Work task: Locate each line below that includes "Share" and reproduce it.

Task input:
*****

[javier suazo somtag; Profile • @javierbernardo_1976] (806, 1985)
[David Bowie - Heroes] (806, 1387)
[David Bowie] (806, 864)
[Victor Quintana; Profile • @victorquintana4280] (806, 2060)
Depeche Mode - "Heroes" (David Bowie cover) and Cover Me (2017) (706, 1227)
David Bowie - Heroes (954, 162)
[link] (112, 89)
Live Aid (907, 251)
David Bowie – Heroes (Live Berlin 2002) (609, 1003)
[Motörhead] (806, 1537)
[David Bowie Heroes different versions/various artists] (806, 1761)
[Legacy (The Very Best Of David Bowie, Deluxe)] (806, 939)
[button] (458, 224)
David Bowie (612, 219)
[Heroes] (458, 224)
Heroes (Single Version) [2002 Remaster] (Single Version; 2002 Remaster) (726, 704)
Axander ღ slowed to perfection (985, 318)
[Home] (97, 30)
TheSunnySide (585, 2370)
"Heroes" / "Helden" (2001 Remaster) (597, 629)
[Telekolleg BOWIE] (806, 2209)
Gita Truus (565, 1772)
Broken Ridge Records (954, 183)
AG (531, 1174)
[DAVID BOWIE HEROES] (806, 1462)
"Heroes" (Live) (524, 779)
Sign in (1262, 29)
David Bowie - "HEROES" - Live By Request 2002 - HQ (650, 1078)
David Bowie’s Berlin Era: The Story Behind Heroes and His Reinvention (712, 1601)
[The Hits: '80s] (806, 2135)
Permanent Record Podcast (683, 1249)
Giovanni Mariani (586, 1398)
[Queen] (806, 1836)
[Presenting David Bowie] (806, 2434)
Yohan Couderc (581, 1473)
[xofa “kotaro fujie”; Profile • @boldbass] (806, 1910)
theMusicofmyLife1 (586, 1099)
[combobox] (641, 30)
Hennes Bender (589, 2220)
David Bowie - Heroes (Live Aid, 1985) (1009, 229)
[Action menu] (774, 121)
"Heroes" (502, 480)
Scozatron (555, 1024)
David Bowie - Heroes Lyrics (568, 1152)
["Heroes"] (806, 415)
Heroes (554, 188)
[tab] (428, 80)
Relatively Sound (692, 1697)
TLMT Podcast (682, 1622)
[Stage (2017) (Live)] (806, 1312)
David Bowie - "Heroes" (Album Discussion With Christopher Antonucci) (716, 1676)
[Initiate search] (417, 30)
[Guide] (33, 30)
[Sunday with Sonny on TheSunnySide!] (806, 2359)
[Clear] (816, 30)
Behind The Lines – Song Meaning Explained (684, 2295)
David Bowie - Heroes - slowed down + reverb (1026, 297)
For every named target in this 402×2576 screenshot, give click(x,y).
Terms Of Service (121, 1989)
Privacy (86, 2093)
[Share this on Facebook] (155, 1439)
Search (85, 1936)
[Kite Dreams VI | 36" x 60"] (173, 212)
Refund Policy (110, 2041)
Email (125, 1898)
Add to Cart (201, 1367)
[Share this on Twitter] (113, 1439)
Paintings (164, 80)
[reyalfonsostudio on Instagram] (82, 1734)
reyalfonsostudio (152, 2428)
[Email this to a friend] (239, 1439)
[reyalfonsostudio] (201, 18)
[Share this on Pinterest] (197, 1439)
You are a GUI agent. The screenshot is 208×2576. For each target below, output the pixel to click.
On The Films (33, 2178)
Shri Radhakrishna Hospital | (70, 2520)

*****

Task output:
[Share this on Facebook] (155, 1439)
[Share this on Twitter] (113, 1439)
[Share this on Pinterest] (197, 1439)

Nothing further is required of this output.